Thoughtful doses of methadone, buprenorphine, or clonidine can “take that hard decision off the table,” he said. Currently, common practice is to treat obvious symptoms piecemeal, for example, treating diarrhea with an antimotility agent, but that’s not effective at managing withdrawal.

Dr. Theisen-Toupal said detox and treatment centers treat withdrawal, but that knowledge “hasn’t necessarily made its way to the internal medicine and hospitalist community,” nor is it usually part of medical education .

Outpatient Referrals

Third, hospitalists should help connect addicted patients with appropriate outpatient specialists in substance abuse/disorder. “We need to create these connections,” Dr. Theisen-Toupal said. Referral discussions “only take a minute or two.”

Harm Reduction

Fourth, hospitalists must teach addicted patients harm-reduction strategies, such as safer injection practices that won’t bring them back to the hospital. This is “a real opportunity to prevent future harm,” Dr. Theisen-Toupal said.

For example, one-third of injection drug users “will lick the needle before they inject. That’s terrible because there’s bacteria and other nonsterile things in the mouth that they’re then injecting into the body,” leading to infections, he said. He’s also had patients who used roadside puddle water or toilet bowl water to dissolve heroin.

Harm-reduction education “can be just a 2-minute intervention, but it can have a big future payoff to prevent serious infections,” he said.

One easy harm-reduction strategy is to prophylactically prescribe naloxone, which reduces respiratory depression and sedation, in case of an overdose after discharge, and works much like an EpiPen. Dr. Theisen-Toupal said the hospitalist can make sure the patient’s family and friends know how to recognize an overdose and promptly use naloxone correctly. They should then be taught to “call EMS immediately, begin rescue breathing or CPR, and administer naloxone, and stay with the patient until they arrive.”

Dr. Theisen-Toupal acknowledged that some critics argue such policies could encourage drug use. “That is an argument, but when you look at some of the studies, it doesn’t hold much water,” he said. One such study , published in the British Medical Journal in 2013, compared areas with no naloxone education or distribution, some education or distribution, and an extensive amount of education or distribution. In the latter, he said, “there was actually a reduction in the opioid overdose death rate of 46%,” compared with the area that had no naloxone intervention.

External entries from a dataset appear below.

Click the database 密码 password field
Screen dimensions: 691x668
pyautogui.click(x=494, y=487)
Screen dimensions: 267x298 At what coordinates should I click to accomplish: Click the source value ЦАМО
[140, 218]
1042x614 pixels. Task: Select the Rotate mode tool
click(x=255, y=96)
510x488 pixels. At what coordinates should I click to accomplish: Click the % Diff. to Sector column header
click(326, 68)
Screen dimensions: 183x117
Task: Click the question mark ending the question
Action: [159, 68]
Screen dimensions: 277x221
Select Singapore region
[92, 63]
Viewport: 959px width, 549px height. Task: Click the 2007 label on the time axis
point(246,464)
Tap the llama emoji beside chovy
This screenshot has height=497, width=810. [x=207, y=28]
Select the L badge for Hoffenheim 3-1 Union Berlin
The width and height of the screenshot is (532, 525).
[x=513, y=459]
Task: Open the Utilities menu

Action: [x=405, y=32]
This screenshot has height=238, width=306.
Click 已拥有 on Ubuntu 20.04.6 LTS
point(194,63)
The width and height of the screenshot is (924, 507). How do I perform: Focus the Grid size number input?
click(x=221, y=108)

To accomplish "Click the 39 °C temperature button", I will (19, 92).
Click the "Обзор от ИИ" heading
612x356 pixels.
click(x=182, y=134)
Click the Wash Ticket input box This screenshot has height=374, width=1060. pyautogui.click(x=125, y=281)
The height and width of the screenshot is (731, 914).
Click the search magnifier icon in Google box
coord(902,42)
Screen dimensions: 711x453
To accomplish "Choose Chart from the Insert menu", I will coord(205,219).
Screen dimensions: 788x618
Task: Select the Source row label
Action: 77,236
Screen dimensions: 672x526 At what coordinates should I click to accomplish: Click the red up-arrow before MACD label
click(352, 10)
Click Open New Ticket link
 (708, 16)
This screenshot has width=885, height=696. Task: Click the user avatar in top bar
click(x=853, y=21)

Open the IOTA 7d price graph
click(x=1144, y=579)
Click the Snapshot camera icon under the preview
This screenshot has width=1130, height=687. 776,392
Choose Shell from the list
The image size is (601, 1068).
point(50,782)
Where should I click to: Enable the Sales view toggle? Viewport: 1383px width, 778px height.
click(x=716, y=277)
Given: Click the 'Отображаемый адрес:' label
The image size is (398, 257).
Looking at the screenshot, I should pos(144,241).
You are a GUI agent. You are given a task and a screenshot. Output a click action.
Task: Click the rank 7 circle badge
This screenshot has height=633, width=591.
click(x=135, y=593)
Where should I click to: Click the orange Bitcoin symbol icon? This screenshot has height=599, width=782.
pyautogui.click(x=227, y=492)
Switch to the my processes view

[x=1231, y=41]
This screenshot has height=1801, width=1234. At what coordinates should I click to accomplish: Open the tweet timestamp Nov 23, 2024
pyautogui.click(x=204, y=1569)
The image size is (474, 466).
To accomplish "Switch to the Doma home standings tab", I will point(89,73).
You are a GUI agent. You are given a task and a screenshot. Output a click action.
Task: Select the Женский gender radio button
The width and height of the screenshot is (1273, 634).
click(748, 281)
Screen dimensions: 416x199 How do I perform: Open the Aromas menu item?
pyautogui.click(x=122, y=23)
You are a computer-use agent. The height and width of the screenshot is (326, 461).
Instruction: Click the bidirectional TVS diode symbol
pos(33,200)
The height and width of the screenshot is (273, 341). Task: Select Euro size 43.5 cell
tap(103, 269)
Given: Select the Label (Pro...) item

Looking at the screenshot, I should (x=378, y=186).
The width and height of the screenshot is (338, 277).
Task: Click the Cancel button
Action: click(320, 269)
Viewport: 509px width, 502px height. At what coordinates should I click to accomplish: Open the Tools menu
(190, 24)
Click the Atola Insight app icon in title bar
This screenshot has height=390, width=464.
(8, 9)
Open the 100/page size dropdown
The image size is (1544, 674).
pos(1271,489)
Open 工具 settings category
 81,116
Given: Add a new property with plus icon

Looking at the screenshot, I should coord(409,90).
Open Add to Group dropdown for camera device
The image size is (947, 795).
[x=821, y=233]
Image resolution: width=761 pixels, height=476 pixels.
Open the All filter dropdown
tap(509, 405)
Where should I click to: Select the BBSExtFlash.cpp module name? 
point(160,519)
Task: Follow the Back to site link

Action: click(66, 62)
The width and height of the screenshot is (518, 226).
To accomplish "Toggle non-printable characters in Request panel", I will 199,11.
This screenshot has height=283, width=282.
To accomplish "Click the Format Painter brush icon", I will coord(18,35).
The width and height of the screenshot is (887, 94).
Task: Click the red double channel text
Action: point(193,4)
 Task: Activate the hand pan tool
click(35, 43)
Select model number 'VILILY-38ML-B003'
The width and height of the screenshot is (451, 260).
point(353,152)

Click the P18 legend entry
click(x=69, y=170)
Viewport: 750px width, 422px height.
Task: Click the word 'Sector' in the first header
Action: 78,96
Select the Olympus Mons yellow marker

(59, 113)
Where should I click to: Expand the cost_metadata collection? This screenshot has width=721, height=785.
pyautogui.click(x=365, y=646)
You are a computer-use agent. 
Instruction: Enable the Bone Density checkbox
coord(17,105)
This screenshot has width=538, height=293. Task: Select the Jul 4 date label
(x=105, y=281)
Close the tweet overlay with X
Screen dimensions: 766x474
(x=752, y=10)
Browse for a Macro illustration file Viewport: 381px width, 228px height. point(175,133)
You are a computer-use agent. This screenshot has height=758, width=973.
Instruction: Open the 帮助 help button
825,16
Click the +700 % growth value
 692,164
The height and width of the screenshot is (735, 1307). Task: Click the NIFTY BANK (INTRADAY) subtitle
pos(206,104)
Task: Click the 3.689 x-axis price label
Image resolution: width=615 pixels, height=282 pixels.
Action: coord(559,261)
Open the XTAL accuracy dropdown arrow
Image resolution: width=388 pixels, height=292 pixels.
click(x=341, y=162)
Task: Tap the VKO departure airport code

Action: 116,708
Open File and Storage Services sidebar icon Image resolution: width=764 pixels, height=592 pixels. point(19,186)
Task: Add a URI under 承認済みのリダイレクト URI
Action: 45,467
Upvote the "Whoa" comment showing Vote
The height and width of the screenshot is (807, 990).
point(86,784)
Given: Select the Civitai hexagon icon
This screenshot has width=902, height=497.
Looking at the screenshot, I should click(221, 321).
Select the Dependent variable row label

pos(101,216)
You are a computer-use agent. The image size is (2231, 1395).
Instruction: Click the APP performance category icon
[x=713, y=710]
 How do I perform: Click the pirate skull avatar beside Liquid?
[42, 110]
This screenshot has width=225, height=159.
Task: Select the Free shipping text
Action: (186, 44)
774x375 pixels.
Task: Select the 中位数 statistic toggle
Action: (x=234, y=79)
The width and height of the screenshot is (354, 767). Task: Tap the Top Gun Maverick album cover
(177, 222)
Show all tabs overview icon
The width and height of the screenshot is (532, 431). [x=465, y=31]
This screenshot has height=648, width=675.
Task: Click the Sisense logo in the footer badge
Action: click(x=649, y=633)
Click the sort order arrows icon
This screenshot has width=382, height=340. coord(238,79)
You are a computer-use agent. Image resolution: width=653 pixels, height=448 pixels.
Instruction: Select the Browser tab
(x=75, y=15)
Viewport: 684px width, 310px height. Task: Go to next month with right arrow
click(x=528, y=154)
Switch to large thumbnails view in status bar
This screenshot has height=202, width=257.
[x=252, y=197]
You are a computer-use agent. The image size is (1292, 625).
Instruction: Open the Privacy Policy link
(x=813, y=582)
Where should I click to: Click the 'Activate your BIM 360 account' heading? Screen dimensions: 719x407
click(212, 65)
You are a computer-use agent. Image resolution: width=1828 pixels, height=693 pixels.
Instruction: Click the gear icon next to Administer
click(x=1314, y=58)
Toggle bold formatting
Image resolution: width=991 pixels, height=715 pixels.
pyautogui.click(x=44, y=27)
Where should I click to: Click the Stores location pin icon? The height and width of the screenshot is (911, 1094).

Dr. Theisen-Toupal emphasized that with more than 28,600 opioid-related U.S. deaths in 2014, hospitalists must dispense with judgmental attitudes pervasive in many hospitals. Addiction “is not a counterculture thing anymore, on the margins of society,” he said. “Now, it’s senators’ kids and judges’ kids and middle class families’ kids. It’s everywhere, and it has to be addressed.”

Ultimately, hospitalists should reframe opioid addiction not as a social problem “or moral weakness,” but as a medical issue.

Dr. Theisen-Toupal said he had no relevant financial disclosures.